Обладая известной отзывчивостью и тонкостью эмоционального строя, в процессе создания произведения автор, таким образом, принужден наблюдать своё эмоциональное состояние холодным взглядом: уметь отсекать легко самовоспроизводящиеся фигуры речи, толкающие его к графоманству; в воображении вновь воспроизводить раз захватившее его чувство; всматриваясь в него, моделировать владеющее им переживание в языке искусства. То есть жить уже не столько
в нём (эмоциональном переживании, пославшем импульс творчеству), сколько
с ним. Отсюда - не раз отмечаемая раздвоенность сознания художника в момент создания произведения, непрерывный выбор между конкурирующими и к тому же
почти равноправными выразительными средствами. «Вокруг меня всегда на одного человека больше, чем нужно, - признавался ницшеанский отшельник. Ведь всегда один на один - получается в конце-концов два!».(2)
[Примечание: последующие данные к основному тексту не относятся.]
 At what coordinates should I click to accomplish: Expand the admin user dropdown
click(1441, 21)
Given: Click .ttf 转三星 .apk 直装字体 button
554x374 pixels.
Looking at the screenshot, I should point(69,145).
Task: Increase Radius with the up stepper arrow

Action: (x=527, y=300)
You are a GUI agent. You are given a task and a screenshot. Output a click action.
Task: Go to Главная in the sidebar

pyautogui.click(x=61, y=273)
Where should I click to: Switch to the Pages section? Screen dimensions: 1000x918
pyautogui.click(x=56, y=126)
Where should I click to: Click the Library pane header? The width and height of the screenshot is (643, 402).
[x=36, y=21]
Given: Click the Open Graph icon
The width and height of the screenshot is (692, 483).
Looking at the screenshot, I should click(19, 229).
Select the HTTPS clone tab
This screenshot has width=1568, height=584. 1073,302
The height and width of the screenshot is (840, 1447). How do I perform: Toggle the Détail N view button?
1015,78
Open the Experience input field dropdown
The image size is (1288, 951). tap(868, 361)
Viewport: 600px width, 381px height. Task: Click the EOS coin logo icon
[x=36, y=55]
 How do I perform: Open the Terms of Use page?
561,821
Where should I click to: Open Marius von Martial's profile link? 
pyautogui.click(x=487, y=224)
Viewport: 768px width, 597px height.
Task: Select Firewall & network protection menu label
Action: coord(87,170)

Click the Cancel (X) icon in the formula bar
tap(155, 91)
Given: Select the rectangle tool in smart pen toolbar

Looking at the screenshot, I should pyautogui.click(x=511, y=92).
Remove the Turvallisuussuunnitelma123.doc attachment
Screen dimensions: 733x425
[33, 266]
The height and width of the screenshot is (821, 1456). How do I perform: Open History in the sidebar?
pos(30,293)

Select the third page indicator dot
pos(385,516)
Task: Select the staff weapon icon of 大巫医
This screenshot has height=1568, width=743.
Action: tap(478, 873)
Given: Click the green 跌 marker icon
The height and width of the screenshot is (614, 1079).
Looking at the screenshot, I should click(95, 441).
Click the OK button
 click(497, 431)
Способность наблюдать шаги собственного воображения и обуздывать в его спонтанном потоке всё лишнее, умение автора добиваться максимальной (про)явленности владеющего им медиума обоснованно рассматривалась и самими деятелями искусства как основа творческой продуктивности. «О жизненной силе и мощи художника, - рассуждает А.Матисс, - я полагаю, можно судить по способности
организовывать свои ощущения от природы так, чтобы неоднократно в разные дни возвращаться к тому же самому состоянию духа, сохраняя эти ощущения»(3).
Наблюдение за творческим процессом, знакомство с философскими, психологическими исследованиями по этой тематике, с материалами, в которых сами художники делятся своими самонаблюдениями, способно окончательно разоружить исследователя: столь индивидуальным и непредсказуемым кажется субъективный опыт любого творца. И тем не менее можно сформулировать характерную для разных авторов общую направленность усилий в процессе создания произведения. Это, прежде всего, осознание того, что надлежит сделать и понимание, что сделать это никак нельзя уже
привычными им лексическими приёмами. «Рисование - это умение пробиться сквозь невидимую стену, которая стоит между тем, что ты чувствуешь и тем, что ты умеешь», - точно сформулировал Ван Гог, акцентируя фундаментальное понимание творчества как того, что постоянно отвергает собственные исходные основания.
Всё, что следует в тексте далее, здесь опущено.